The Irishman

The Irishman (2019)

Dir. Martin Scorsese


Melancholy is an idea that Scorsese has been playing with throughout his career, when reality breaks in and interrupts the dream that Scorsese’s characters it doesn’t feel right, like the characters in “Goodfellas” and “Casino,” the audeince gets caught up in the lavishness of life and the idea of “living above the law” becomes the truth for a while. If “Goodfellas” was a gangster movie for a young adult, and “Casino” is one for middle age, then “The Irishman” is Scorsese’s gangster film for the final years. A film that takes the violence that comes with a gangster film and makes it as mean and shocking as such violence would be in real life. The glamorization of gangster life is only found briefly here, before reality comes in. Even early on, showing that Scorsese is making these characters come to judgement for their actions. 

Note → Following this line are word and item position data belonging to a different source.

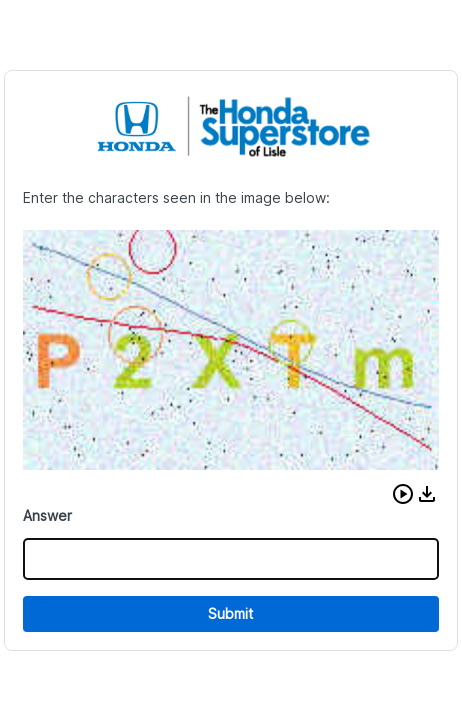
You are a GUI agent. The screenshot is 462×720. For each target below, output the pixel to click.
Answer (47, 515)
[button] (403, 494)
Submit (230, 613)
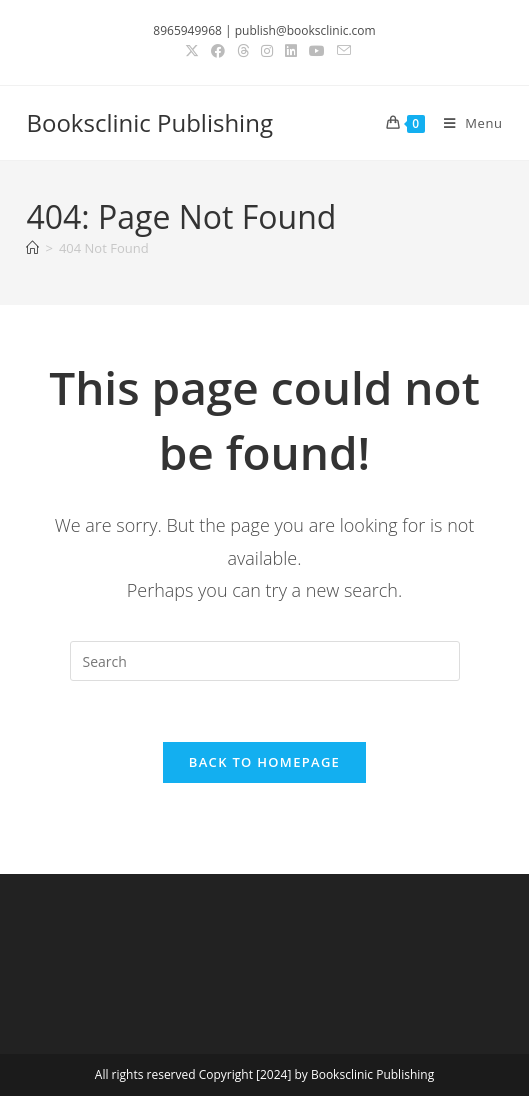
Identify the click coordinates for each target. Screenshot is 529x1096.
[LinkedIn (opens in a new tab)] (291, 51)
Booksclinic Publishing (149, 122)
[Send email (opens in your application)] (341, 51)
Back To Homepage (264, 762)
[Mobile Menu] (466, 123)
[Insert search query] (265, 661)
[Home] (32, 248)
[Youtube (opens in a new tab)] (317, 51)
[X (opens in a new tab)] (192, 51)
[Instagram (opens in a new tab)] (267, 51)
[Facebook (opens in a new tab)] (218, 51)
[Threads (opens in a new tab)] (243, 51)
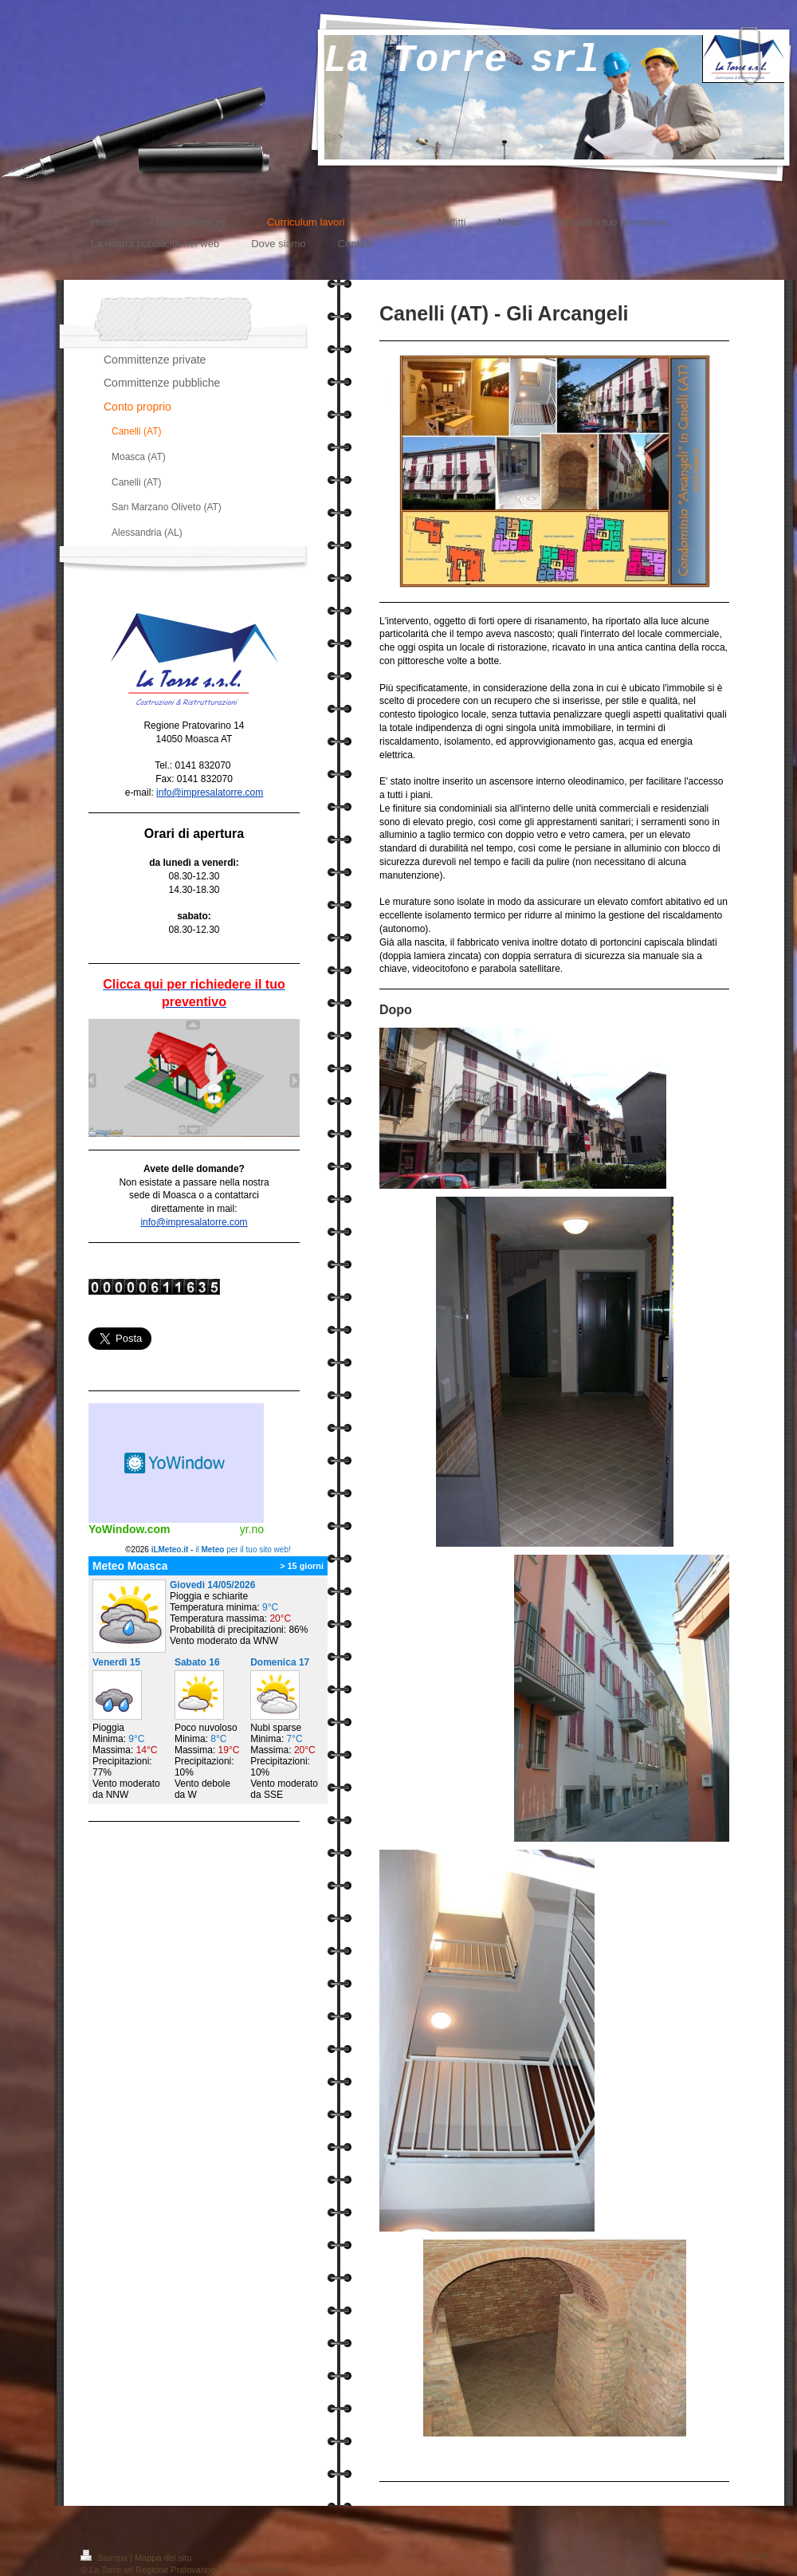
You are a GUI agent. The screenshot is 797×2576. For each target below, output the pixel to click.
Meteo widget (176, 1463)
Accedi (756, 2555)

Bringing back Robert De Niro, Joe Pesci, and Harvey Keitel already signifigied the importance “The Irishman” had, before bringing in Al Pacino, an iconic actor within film and the gangster genre, but had never worked with Scorsese before and bringing him in to portray Jimmy Hoffa only raised expectations. In short, “The Irishman” is the crowing achievement of Scorsese’s career that compliments his previous works in the genre. While still analyzing the specific actions of De Niro’s Frank Sheeran, Pesci’s Russell Buffalino, and how these men make decisions that ripple throughout their families and cause rifts within their own relationships because of the presence of Pacino’s Hoffa. It’s a elegiac tale on the consequences of choosing work over family in the gangster genre, acting as a coda on Scorsese’s mark on the genre.